23 September 2015
IF A COMPANY HAS TAKEN UNSECURED LOAN FROM THE RELATED PARTIES UNDER THE OLD ACT, CAN IT BE CONVERTED INTO SHARE CAPITAL NOW.
Guest
Guest
(Expert)
24 September 2015
Yes. It is possible. It can be converted under the category" Consideration other than cash" but valuation report is not insisted surprisingly. SO DONOT WORRY.
25 September 2015
thanks sir can you pl refer the section, rule or notification where it is mentioned along with the initial process to be started and the Agreement format between the company and the investor
02 August 2025
Sure! Here’s a detailed response for **conversion of unsecured loan from related parties into share capital under the Companies Act**:
---
### 1. **Legal Provision for Conversion of Loan into Share Capital**
Under the **Companies Act, 2013**, the conversion of unsecured loan into share capital is considered as **"Consideration other than cash"** and is covered under:
* **Section 62(1)(c):** This section deals with further issue of shares to persons other than existing members by way of **conversion of debentures or loans** into shares.

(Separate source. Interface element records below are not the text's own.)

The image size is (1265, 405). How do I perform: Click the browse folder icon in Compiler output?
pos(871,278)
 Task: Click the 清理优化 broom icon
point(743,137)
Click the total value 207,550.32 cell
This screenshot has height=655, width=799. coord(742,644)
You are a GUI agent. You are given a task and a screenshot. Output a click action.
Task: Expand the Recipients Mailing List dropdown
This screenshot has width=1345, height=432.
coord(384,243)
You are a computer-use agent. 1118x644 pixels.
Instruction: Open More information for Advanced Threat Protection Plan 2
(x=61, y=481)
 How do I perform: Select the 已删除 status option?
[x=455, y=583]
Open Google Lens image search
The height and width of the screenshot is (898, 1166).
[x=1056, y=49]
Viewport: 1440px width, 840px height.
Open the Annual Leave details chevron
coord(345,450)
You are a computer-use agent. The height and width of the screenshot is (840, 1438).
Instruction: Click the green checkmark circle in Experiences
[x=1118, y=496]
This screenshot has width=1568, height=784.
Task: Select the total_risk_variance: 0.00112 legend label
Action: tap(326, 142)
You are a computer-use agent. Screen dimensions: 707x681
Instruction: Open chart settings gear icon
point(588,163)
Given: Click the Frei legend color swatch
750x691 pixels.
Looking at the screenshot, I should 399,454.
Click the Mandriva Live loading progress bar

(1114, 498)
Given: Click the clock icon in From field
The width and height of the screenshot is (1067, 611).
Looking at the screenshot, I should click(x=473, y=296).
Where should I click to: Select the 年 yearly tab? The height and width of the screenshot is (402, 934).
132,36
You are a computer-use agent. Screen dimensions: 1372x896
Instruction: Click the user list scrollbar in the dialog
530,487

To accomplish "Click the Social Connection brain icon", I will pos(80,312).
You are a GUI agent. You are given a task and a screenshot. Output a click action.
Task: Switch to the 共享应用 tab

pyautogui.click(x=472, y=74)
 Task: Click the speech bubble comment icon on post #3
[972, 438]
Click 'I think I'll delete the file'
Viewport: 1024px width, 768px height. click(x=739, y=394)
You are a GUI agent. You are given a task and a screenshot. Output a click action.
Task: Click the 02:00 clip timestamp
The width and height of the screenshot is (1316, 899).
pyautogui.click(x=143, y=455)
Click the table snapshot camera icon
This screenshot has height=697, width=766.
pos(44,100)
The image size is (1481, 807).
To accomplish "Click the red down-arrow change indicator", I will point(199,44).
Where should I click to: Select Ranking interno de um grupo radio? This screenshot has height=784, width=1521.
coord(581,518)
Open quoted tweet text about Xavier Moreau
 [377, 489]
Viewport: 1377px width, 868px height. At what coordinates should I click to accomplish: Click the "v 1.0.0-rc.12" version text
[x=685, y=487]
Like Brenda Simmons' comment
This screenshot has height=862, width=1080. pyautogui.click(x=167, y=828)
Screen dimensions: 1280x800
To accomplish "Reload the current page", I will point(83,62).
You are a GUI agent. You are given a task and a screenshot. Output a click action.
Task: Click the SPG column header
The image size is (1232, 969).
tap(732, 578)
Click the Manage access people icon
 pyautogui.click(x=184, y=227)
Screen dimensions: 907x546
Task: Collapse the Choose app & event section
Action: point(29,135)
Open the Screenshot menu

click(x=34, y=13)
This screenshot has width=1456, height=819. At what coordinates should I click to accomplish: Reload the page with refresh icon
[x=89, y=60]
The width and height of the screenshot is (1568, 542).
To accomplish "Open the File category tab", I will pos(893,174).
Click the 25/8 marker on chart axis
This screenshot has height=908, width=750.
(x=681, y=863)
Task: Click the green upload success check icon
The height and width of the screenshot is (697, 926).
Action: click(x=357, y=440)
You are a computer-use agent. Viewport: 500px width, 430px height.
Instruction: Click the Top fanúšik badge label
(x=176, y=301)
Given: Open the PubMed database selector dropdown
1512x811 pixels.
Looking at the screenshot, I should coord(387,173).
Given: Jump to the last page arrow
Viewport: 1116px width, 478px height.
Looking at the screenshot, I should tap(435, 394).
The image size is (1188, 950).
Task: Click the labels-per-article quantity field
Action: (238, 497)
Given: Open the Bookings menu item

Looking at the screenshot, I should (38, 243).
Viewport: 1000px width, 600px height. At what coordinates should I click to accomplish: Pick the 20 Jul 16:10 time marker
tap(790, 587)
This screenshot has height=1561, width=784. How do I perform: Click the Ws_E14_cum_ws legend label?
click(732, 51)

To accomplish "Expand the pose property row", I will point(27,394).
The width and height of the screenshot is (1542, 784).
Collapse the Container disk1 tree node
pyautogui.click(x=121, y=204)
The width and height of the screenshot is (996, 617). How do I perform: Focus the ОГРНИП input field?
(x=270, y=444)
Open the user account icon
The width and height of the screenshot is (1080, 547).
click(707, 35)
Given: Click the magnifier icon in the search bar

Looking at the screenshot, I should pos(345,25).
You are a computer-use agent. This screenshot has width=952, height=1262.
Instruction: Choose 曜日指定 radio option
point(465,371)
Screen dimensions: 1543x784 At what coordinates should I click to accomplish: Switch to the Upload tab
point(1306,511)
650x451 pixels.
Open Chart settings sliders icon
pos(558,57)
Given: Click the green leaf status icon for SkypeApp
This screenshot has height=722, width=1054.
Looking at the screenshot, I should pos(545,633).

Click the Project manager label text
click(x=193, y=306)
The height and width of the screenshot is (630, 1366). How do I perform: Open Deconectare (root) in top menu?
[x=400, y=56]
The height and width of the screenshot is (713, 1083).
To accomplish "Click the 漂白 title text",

* **Rule 13 of Companies (Share Capital and Debentures) Rules, 2014:** Provides procedural aspects of such issue.
---
### 2. **Key Points:**
* **No Valuation Report Mandatory:** Unlike allotment of shares for cash or other types of consideration, conversion of loan into share capital does **not mandate valuation report** under the Act.
* **Board & Shareholder Approval:**
* The company must pass a **board resolution** approving the conversion. * If needed, shareholders’ approval by **special resolution** (in general meeting) can be passed, especially if the loan conversion impacts shareholding significantly.
* **Agreement / Terms:** It is advisable to document the conversion terms via a **Share Subscription Agreement or Conversion Agreement** between company and lender/shareholder, stating:
* Amount of loan to be converted * Number and type of shares to be allotted * Rights attached to the shares
* **Filing Requirements:** File **PAS-3 (Return of Allotment)** with MCA within 30 days of allotment.
---
### 3. **Initial Process to be Started:**
* Review loan agreements to ensure loan amount and terms. * Call Board Meeting to approve conversion and allot shares. * If needed, hold EGM to pass Special Resolution. * Prepare share allotment documents (share certificates, updated registers). * File necessary forms (PAS-3, MGT-7 if EGM conducted). * Update shareholding pattern.
---
### 4. **References:**
* **Section 62(1)(c), Companies Act, 2013** * **Rule 13, Companies (Share Capital and Debentures) Rules, 2014**
---
### 5. **Sample Clause for Conversion Agreement:**
> *“This agreement records the terms of conversion of unsecured loan amounting to Rs. \[amount] into \[number] equity shares of Rs. \[face value] each at par/by premium, fully paid-up, to \[name of lender], as per approval of Board and Shareholders of the Company dated \[date].”*
---
If you want, I can help draft a **simple format of the agreement** or prepare a checklist for you. Would that be helpful?